Tuesday, May 23, 2017

The Delights of "Keepsake" by Paula Leyden

I am a massive fan of Paula Leyden’s wonderful books for kids. I absolutely loved The Butterfly Heart and The Sleeping Baobab Tree, both award-winning middle grade books set in Zambia, so I was really keen to read Keepsake when I received a copy in the post from Little Island. (I've tried to avoid any spoilers.)

The cover art for Keepsake by Olivia Golden is smashing and I can’t stop looking at it! 

Keepsake is a younger middle grade story set in a small town in Ireland. The story focuses on two kids, Johnny and Ella, and their love of a horse named Storm. Ella has been visiting the horse when she first encounters Johnny.  Storm, though well cared for and kept in a fenced-in field, is wrongly taken one night by “the pound man”. The children only have a few days to save Storm before he will be killed. Johnny and Ella are aided by Ella’s grandmother, Orla. This high-stakes plot drives the story, touching on the racism experienced by Travellers in Ireland, but it never gets too heavy. I love a good horse story, and this one does not disappoint.

Sometimes an adult voice creeps into the third-person narrative just a little, but overall, the story is told from the children’s alternating points of view. We come to understand why Johnny is initially wary around Ella and his family is sure nothing can be done to save Storm. I love the way Paula describes Ella’s special sensitivity to the people closest to her. It’s an interesting and fresh way to describe Ella’s gift. We also have to wait patiently, along with Ella, to find out what Orla’s secret is.

I felt a bit impatient with the early part of the book, but then I realized that I was feeling what Johnny and Ella are feeling. They are anxious to DO something to help Storm, and it’s not until further along in the story that they, along with Orla, are finally able to take action. Paula has written this very cleverly so that we really feel their helplessness and frustration. The last third of the book moves at a brisk but not rushed pace, with secrets revealed, events resolved, and lives sorted. I closed the book feeling thoroughly satisfied and pleased with the way everything worked out. Paula threw in a few small surprises, though I had correctly guessed at one of them.
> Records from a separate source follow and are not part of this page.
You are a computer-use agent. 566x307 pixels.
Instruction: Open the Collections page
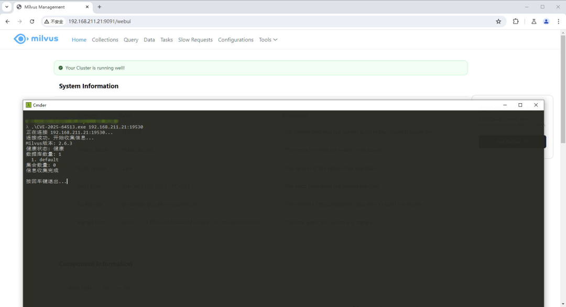coord(105,40)
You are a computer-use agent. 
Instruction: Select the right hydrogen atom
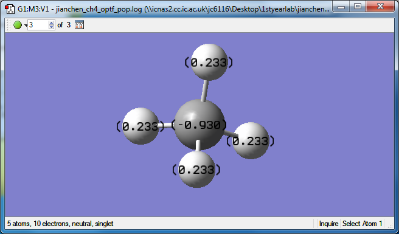tap(251, 140)
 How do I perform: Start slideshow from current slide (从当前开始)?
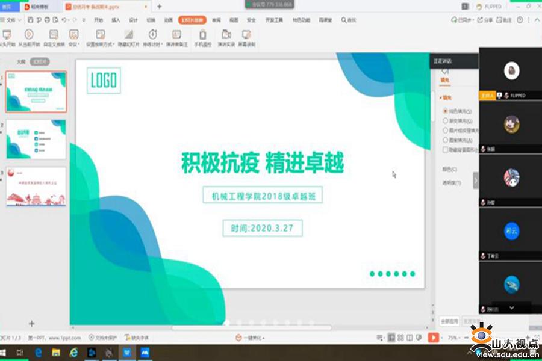[28, 37]
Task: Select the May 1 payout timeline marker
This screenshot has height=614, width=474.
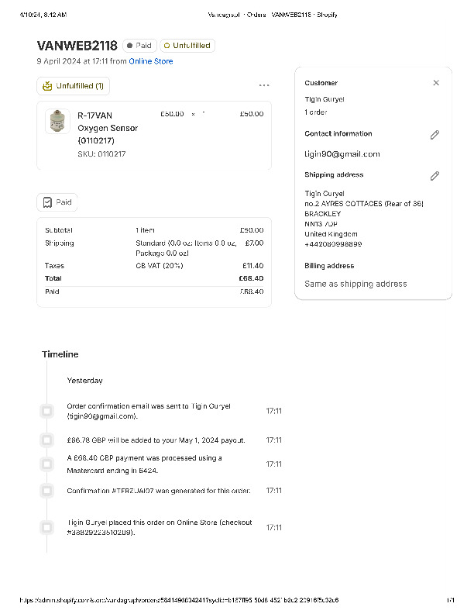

What really made the story shine for me was the personal details woven into the book. I love that Ella is recording Orla’s stories, and we get to “hear” some of those stories. (I wish I had done more of that with my own family.) Johnny’s grandmother has died recently, and he’s really missing her, which adds extra meaning to his love of Storm and his desperation to get the horse back. Ella longs to ride a horse and have her dad come home. These kids have known loss and longing, and it helps to cement their friendship.

I’m also still drooling a bit for some of Orla’s pancakes. They do sound rather tasty.